We nosed into this most atmospheric of little towns on a low throttle, for the streets were crowded with holiday-makers in different stages of undress; Mario had by now convinced us that he could put our bus through the eye of a needle if he wished. But Cefalu was quite a trial with its narrow and encumbered medieval streets, and the cathedral lay right at the end of a loop of oneway streets which did not seem to correspond to the traffic realities of the little spa, where ten bicycles might block all the traffic for days, it would seem. But what was good was that the unafraid pedestrian had taken possession of the place and everything conformed to his walking pace. This at once made things harmonious and pleasant—at this speed you could lean out and buy an ice, for the French ladies did, or a clutch of gaudy postcards, for the old Count did, or a charm against the evil eye, for Roberto did. This he handed to Beddoes to preserve him from harm. In a way it sort of accredited us to the townspeople of Cefalu and made us feel at home straight off. But owing to the fool one-way street we had to do that last hundred yards on foot, a pleasant martyrdom for the square in which the church stands is a handsome one.
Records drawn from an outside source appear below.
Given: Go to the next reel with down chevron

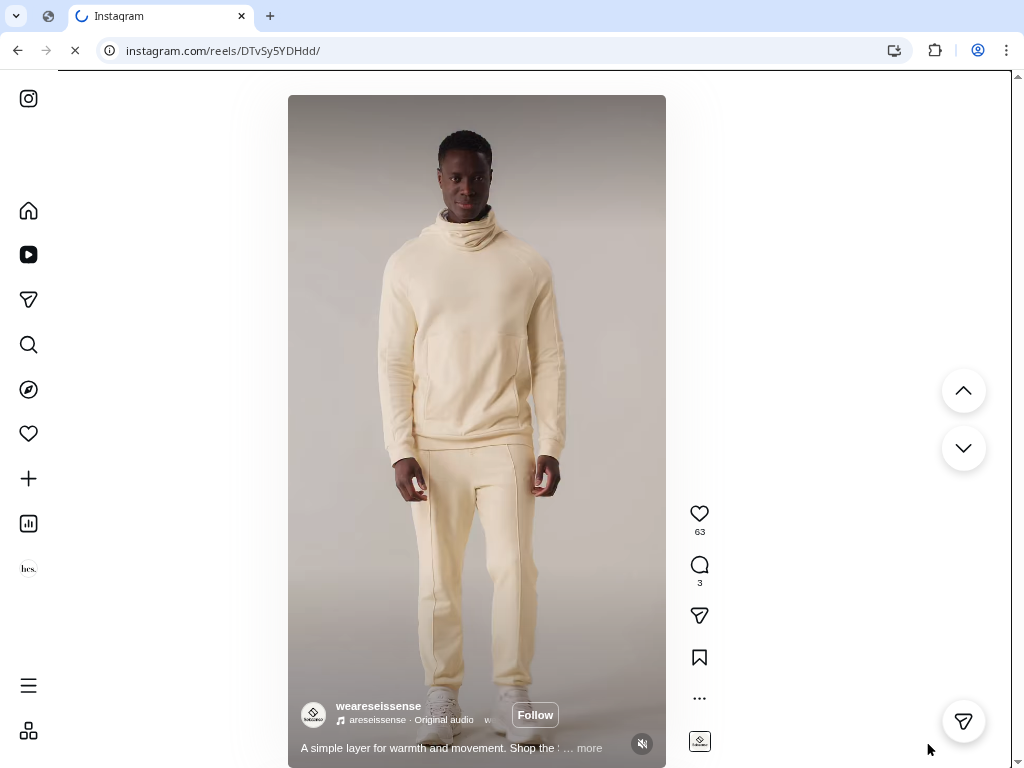Looking at the screenshot, I should pyautogui.click(x=963, y=448).
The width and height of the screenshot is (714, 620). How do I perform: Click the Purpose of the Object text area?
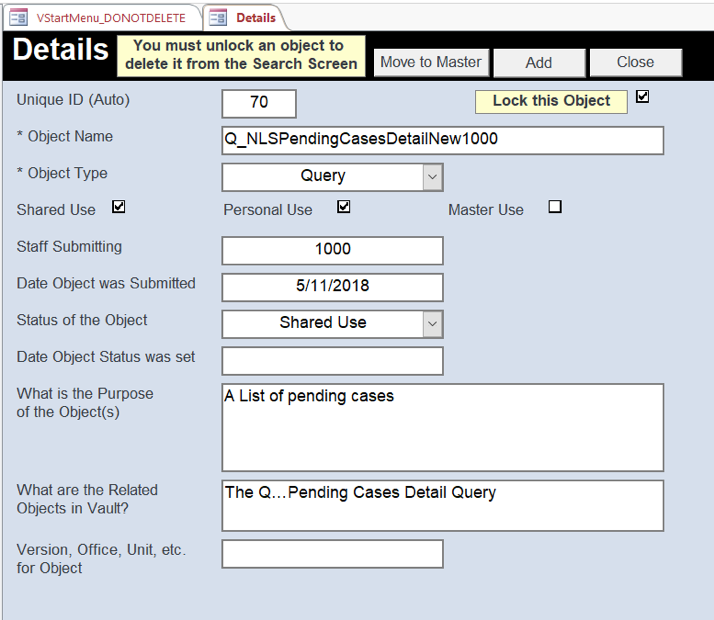tap(442, 427)
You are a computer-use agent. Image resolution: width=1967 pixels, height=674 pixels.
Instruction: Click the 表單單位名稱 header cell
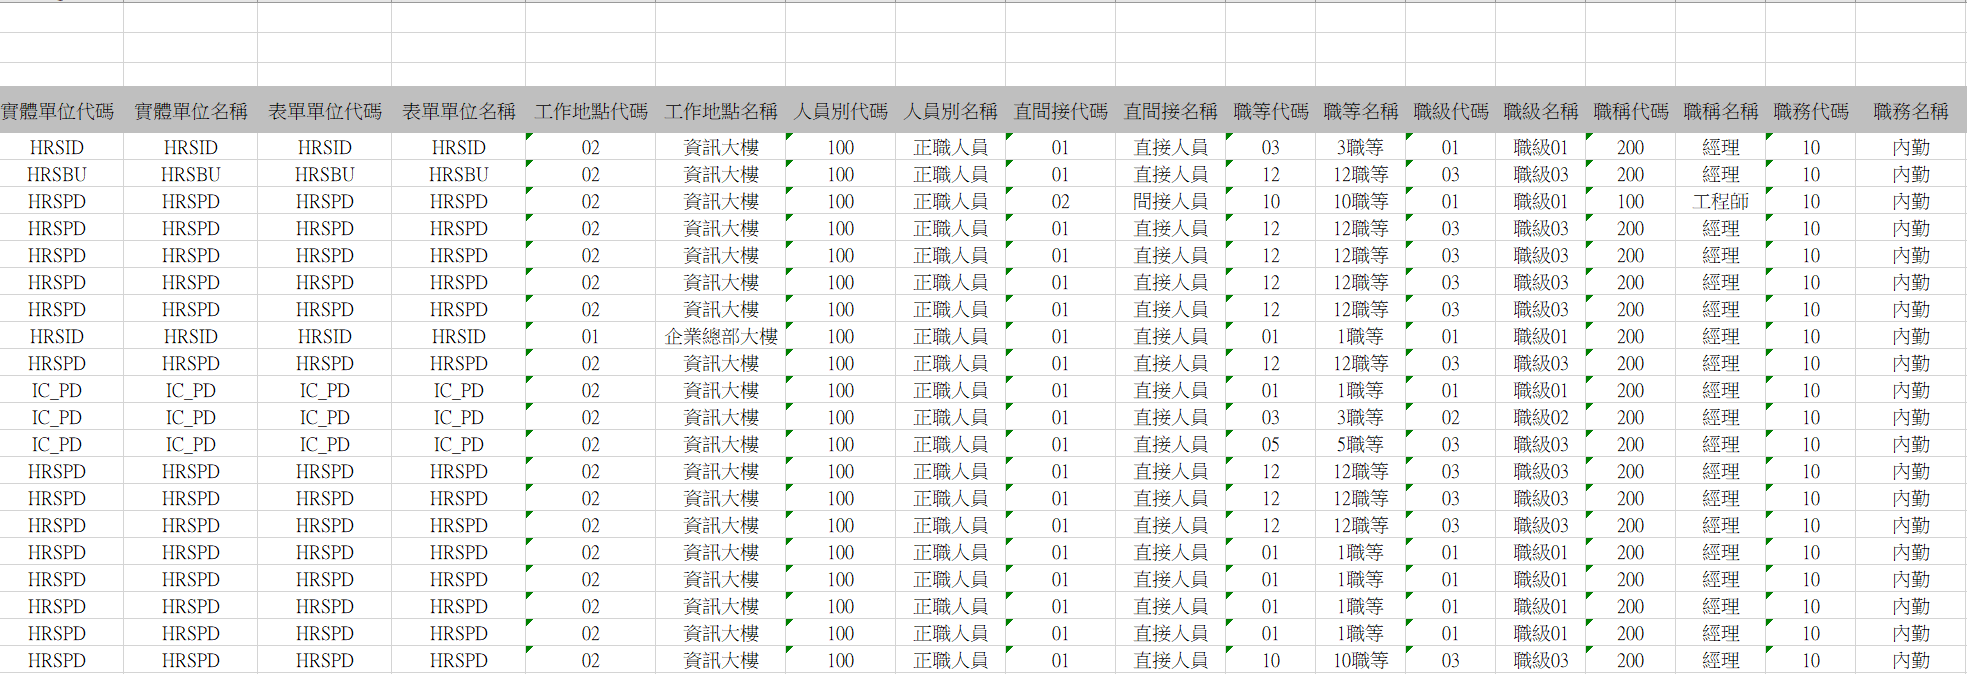tap(458, 111)
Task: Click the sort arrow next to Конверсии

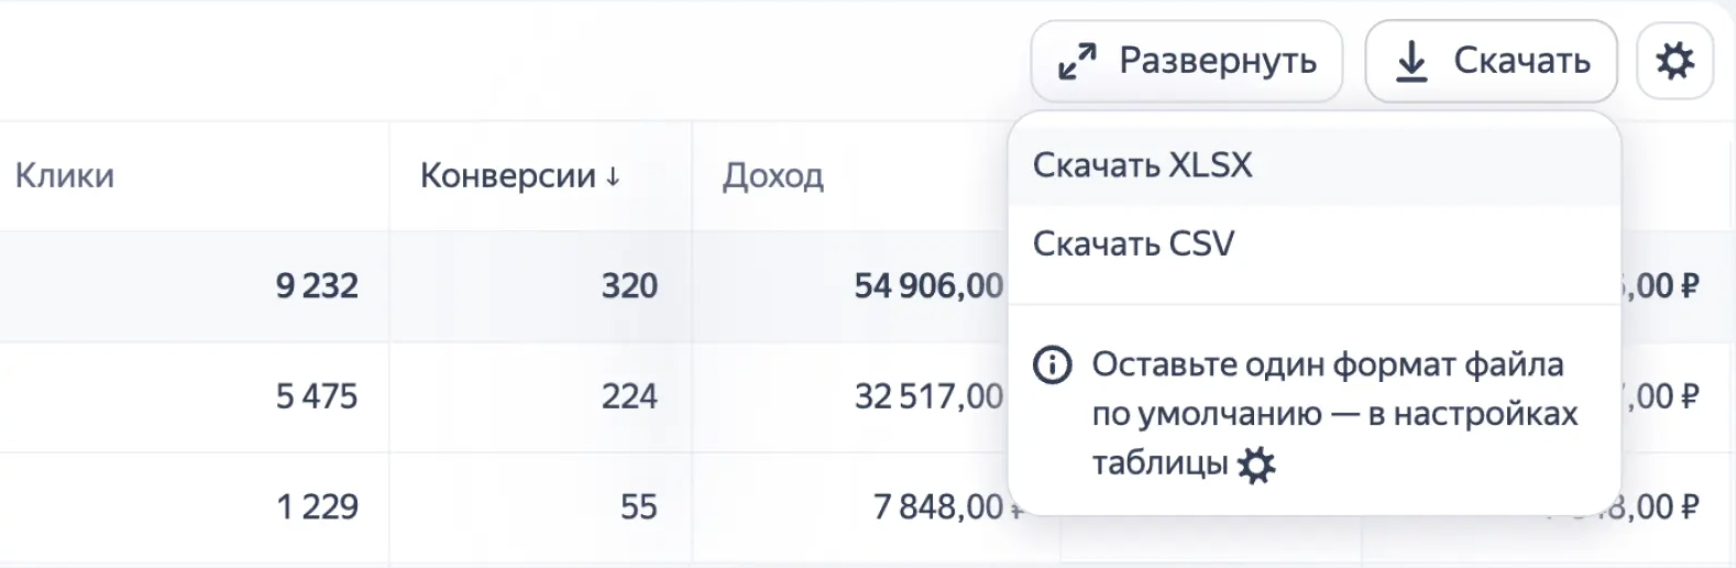Action: point(613,177)
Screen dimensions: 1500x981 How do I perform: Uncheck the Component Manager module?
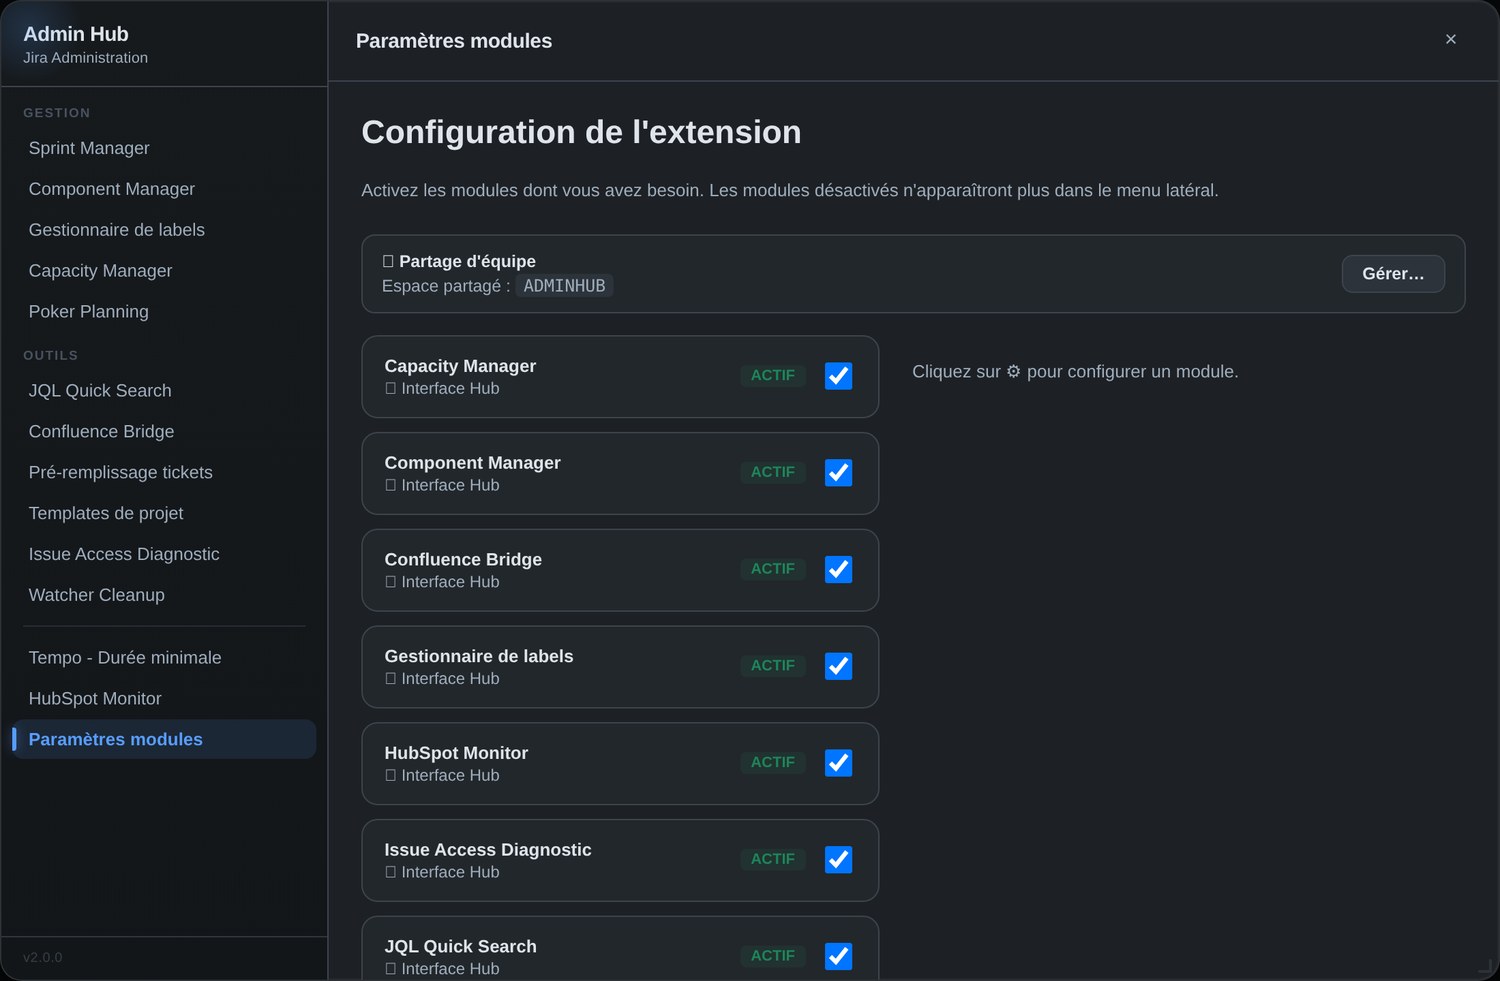click(x=838, y=473)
Once again we had the place more or less to ourselves, and once more Miss Lobb took the opportunity to say a short and comforting prayer to her creator—or was she just praying for the death of Beddoes, as Deeds rather wickedly suggested? Not Miss Lobb, the spirit of London town. Deeds, who knew the place well, elected to spend his time in the lofty porch while the rest of us perambulated the shadowy interior of the building. He was unwilling to snuff out his pipe which was drawing particularly well that day. One of the French ladies had beautiful teeth and was most conscious of the fact, for she showed them frequently in a large smile.
It had become somewhat automatic as a gesture and it was interesting to see her giving this warm alert smile of recognition to inanimate objects, even to the saints in the frescoes. But Roberto was right about Cefalu—the church of Roger II was too important to miss out. It was a wonderful example of the same Norman-Byzantine-Spanish-baroque which had been such a singularly new experience in the island. The building was started in 1131, but took over a century to complete, so that it reflects more than one cycle of historic changes in forms and materials. But William had vowed to have a cathedral built in this place after he nearly suffered shipwreck on the headland. It was the customary way to express gratitude at that epoch, and we have been the ones to benefit from it.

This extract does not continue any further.